In contrast with Yandex.Market, the popular e-commerce aggregation and price comparison platform launched in 2000, Beru presents itself as an integrated marketplace – similar in many respects to the Amazon marketplace. Not only can users can make purchases from multiple categories on one platform: payment and delivery operations are also managed by Beru.
Yandex went as far as integrating Alice, its AI-powered voice assistant launched last year, to the platform: users may choose and purchase products on Beru by just saying: “Alice, help me buy on Beru.”
Faster delivery at lower costs
Orders are processed and delivered from a Moscow-based fulfillment center, which allows Beru to provide “more reliable and affordable shipping options across Russia.”
The platform promises to deliver next day in Moscow and to provide an “improved delivery experience to the far regions of Russia” – where shipping services are often characterized by long wait times and significant costs.

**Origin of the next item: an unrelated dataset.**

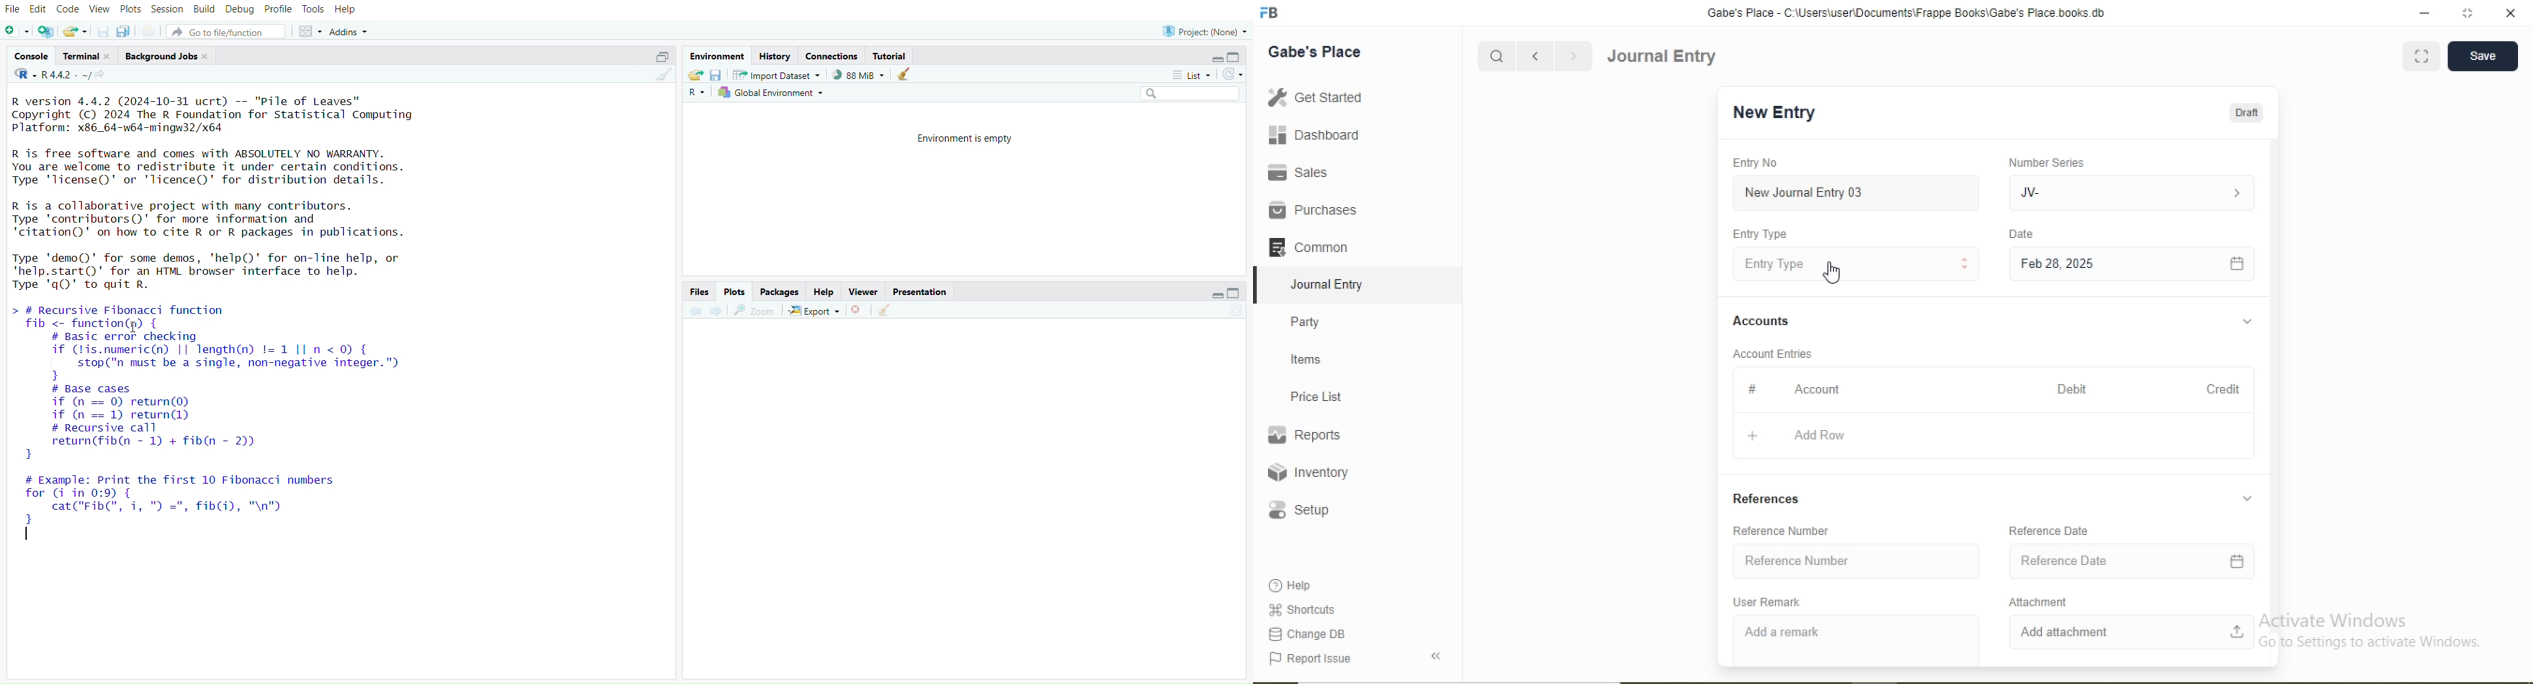 The image size is (2548, 700). What do you see at coordinates (1187, 77) in the screenshot?
I see `list` at bounding box center [1187, 77]. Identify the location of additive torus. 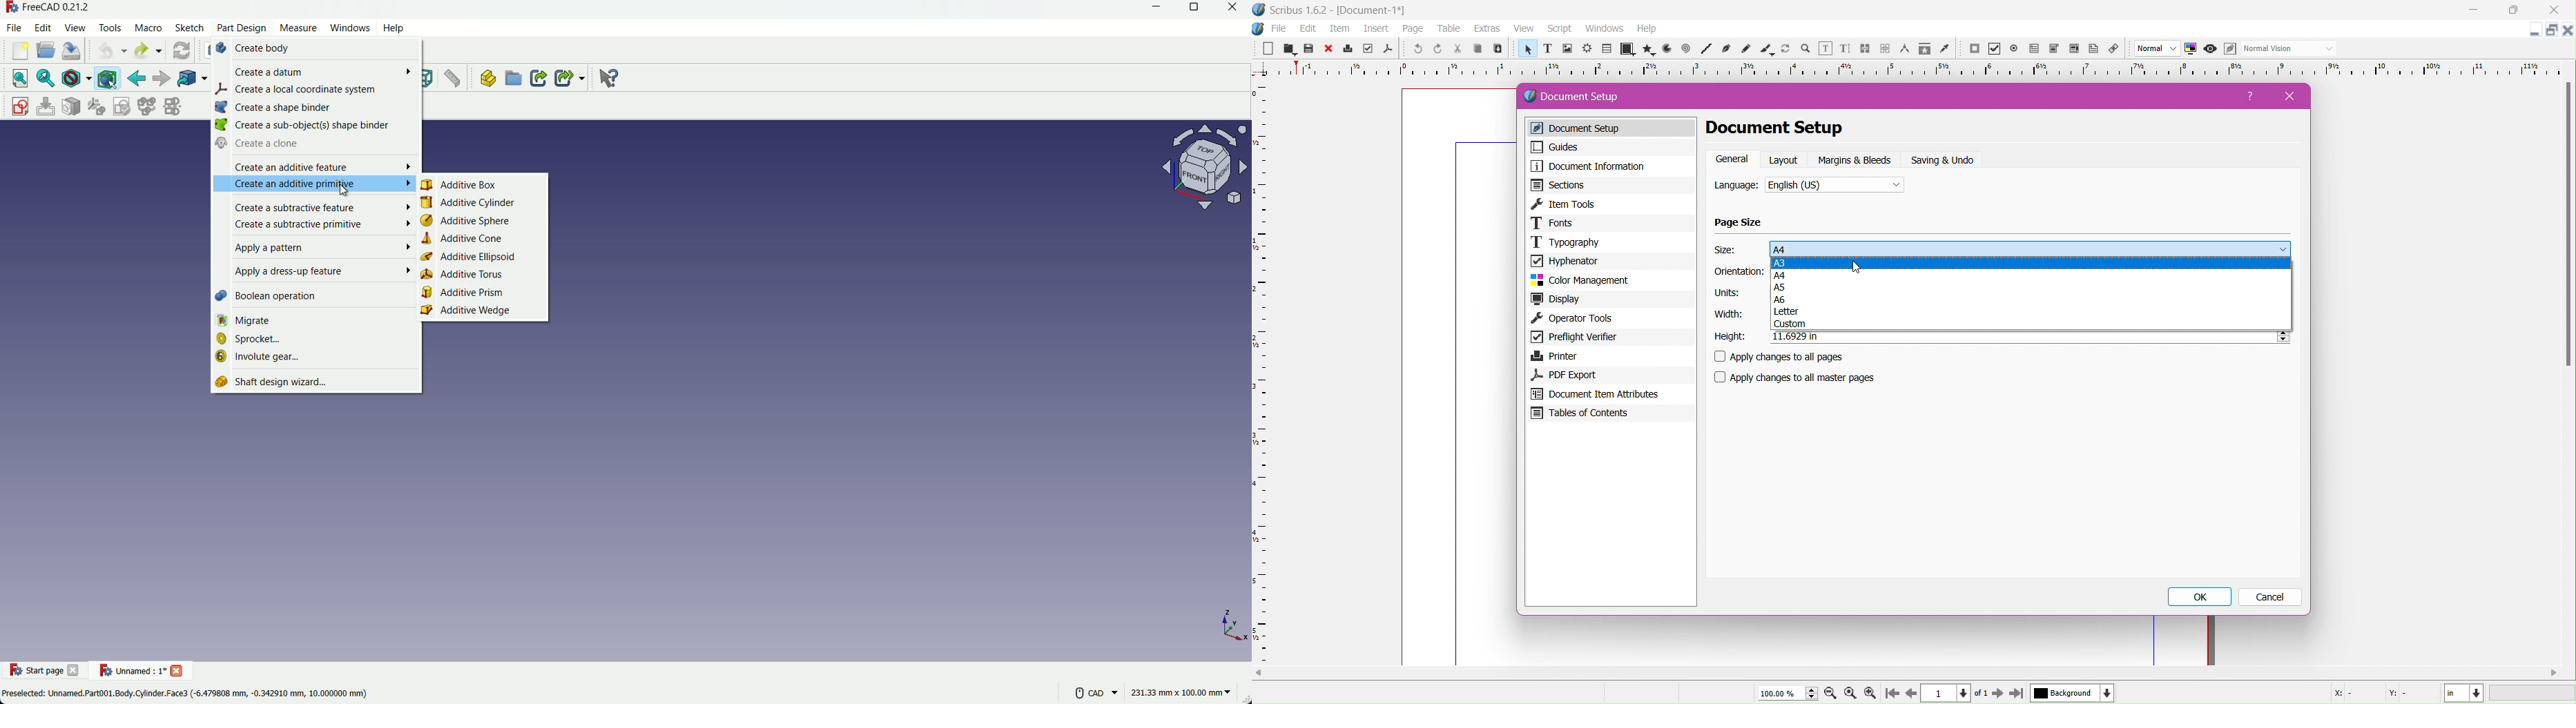
(481, 276).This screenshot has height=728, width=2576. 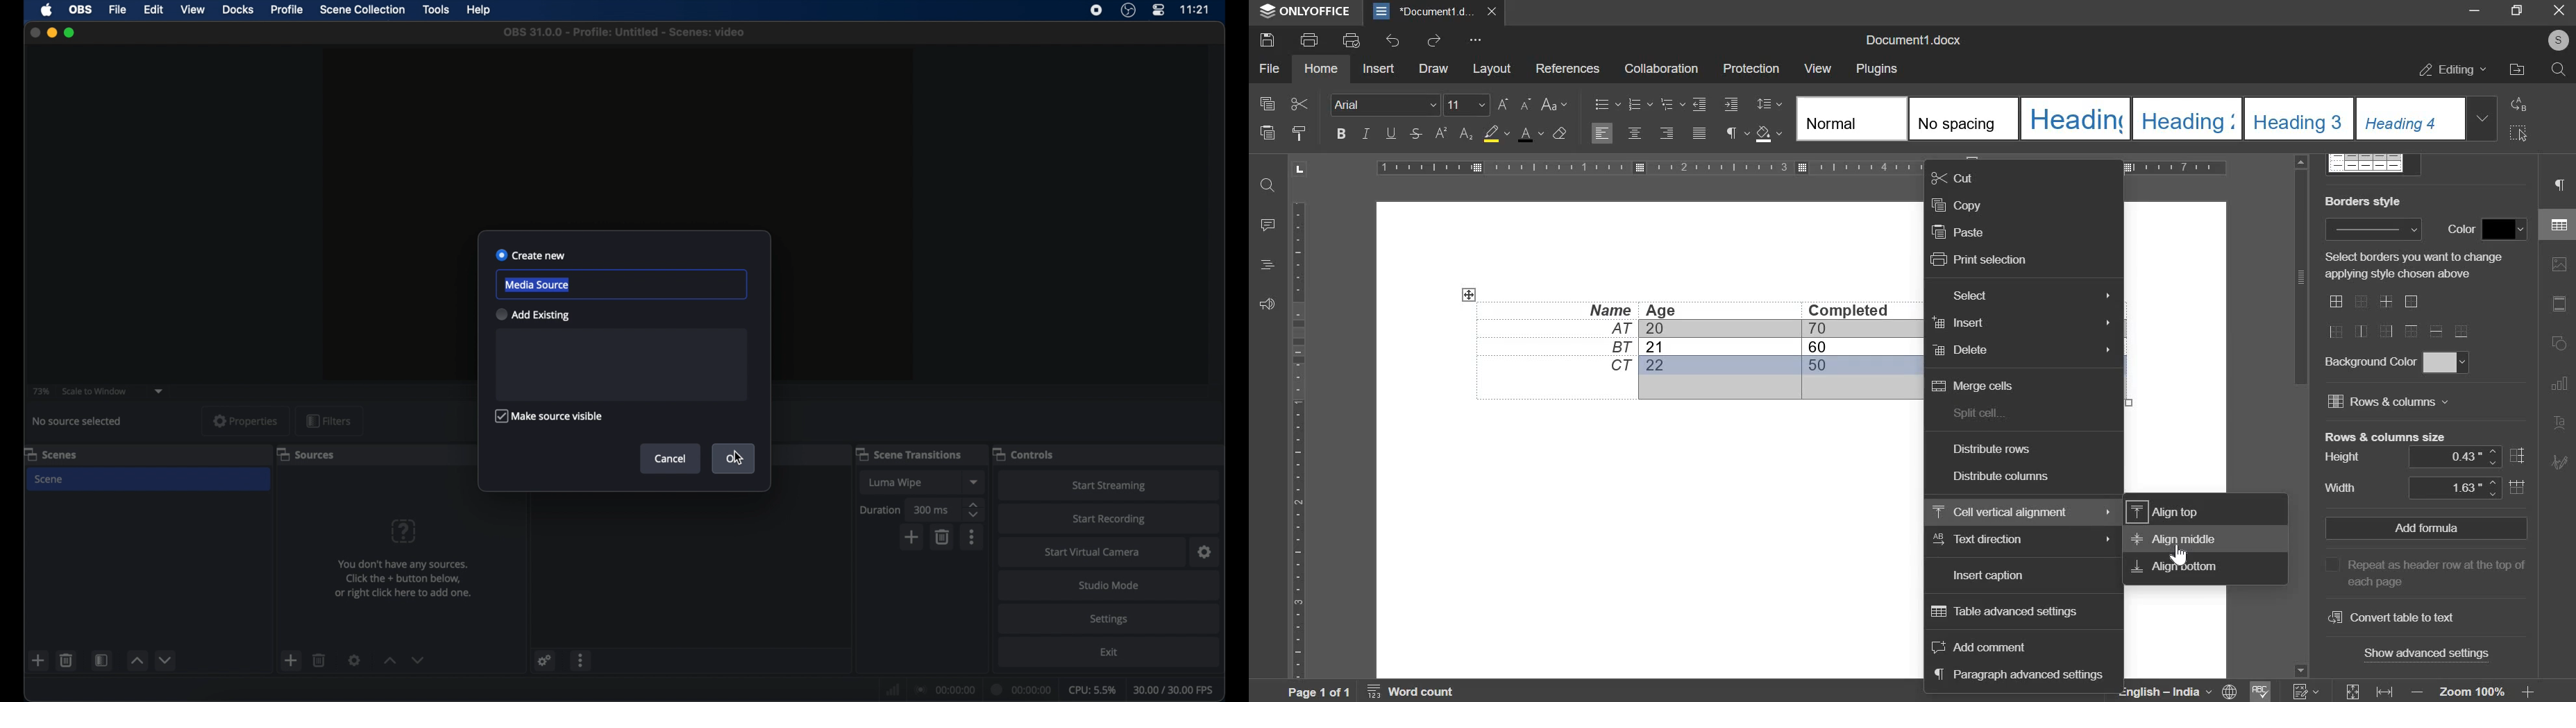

“With Beru, Yandex is using its technological developments to create a greater e-commerce experience,” stated Maxim Grishakov, CEO of Yandex.Market.
Beru’s Moscow fulfilment center. Photo credit: Yandex
In late November, the Yandex-Sberbank JV also introduced Bringly, an e-commerce platform for cross-border shopping.
Bringly claims to offer “over four million products from the world’s most popular brands.” These include virtually anything from clothing and footwear (Koton, LTB Jeans, Lumberjack…) to Korean beauty products, to such niche products as Chinese shock and water-resistant smartphones (Cubot, Nomu).
Bringly’s first major international supply agreement was inked this past summer with Turkish Ziylan Group, a major manufacturer and seller of footwear.
Bringly aims to improve logistics and delivery times with a Latvia-based warehouse for expedite shipping. Customers may also use Russian Post’s standard or express delivery service.
Shipping costs vary depending on retailer location. Delivery is free for goods purchased from China, Latvia and Turkey.
For a substantial part of its assortment, nevertheless, Bringly will compete with Aliexpress, the Alibaba subsidiary which is dominating the Russian cross-border market.
Battle of titans
In September 2018, Alibaba made an alliance with Mail.Ru Group, a leading Russian Internet group rivalling with Yandex. The two partners want to create a whole ecosystem that would encompass e-commerce, social communications and gaming.
On its side, Yandex has received massive support from Sberbank, the state-own national savings bank and Russia’s largest banking institution, in its bid for e-commerce leadership.
“Yandex has brought to the JV the Yandex.Market platform with its audience, traffic and technologies. Sberbank has injected $500 million into the JV and contributed its financial expertise, distribution opportunities and technologies,” Yandex.Market’s PR director Polina Upitis explained in an exchange with East-West Digital News.
Also christened ‘Yandex.Market,’ the JV owns the Yandex.Market, Beru and Bringly platforms.
Beru and Bringly, which are now presented separately, will ultimately “be added to [the Yandex.Market platform] to offer a comprehensive online shopping experience for Russian consumers and retailers,” Yandex announced.
“Yandex.Market is building an ecosystem which will generate, under plans, 500 billion rubles within five years [nearly $7.7 billion at the current exchange rate],” Upitis said.
Estimated at around $17 billion in 2017 (Data Insight, AKIT/AITC), the Russian e-commerce market for physical goods may grow to $31 billion by 2020 and reach $52 billion by 2023, according to a recent report by Morgan Stanley.
At more than $6 billion in 2017, (AKIT/AITC), cross-border sales account from around one third of the Russian e-commerce market. Chinese online retailers cover nearly 90% of the cross-border flows.